Moi, chef d’entreprise du Lot-et-Garonne,

territoire à plus de 60 % en zone rurale,

je dis NON au sacrifice de ma CCI et de son équipe 

 

 

 

 

Au quotidien, avec une équipe de proximité réactive, la Chambre de Commerce et d’Industrie de Lot-et-Garonne est là pour les entreprises très diverses de notre territoire rural avec un éventail de compétences répondant à l’évolution de leurs besoins.

 

Disponibles en permanence, ses conseillers –présents dès la création– apportent un appui individuel personnalisé pour la transition numérique, pour l’export, pour le financement de projets, pour l’apprentissage, pour la mise en relation avec le bon interlocuteur (proche ou éloigné) quel que soit le problème qui se pose au chef d’entreprise.

 

La CCI joue un rôle essentiel pour que vive le tissu de petites entreprises dont dépend l’emploi de notre zone rurale. Elle anime leur réseau avec des groupements et des clusters dans tous les secteurs d’activité.

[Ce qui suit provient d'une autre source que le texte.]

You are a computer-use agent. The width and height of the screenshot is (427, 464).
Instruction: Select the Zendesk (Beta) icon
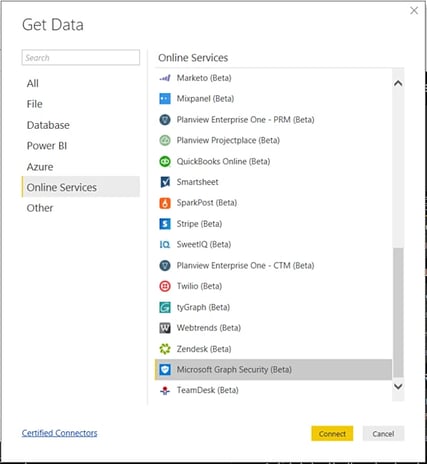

Ce réseau permet d’avancer en partageant les solutions trouvées par les dirigeants, car le problème de l’un sera un jour le problème de l’autre, et les échanges de savoir-faire sont une clé de l’innovation pour les entreprises dont la taille ne permet pas de développer en interne un service R&D.

 

Oui, une CCI est indispensable dans une zone éloignée des métropoles qui concentrent toutes les facilités. Notre CCI rurale ne dispose pas de sources de profit apportant du chiffre d’affaires comme c’est le cas pour les CCI des métropoles. Elle dépend à 80 % de la ressource fiscale dont le niveau a baissé de 40 % depuis 4 ans, et a réalisé toutes les économies possibles. Aussi, faire diminuer de 4 x 100 millions d’euros les ressources des CCI, comme l’a annoncé le Gouvernement, réduirait les services et l’appui aux entreprises, voire la disparition de notre CCI locale.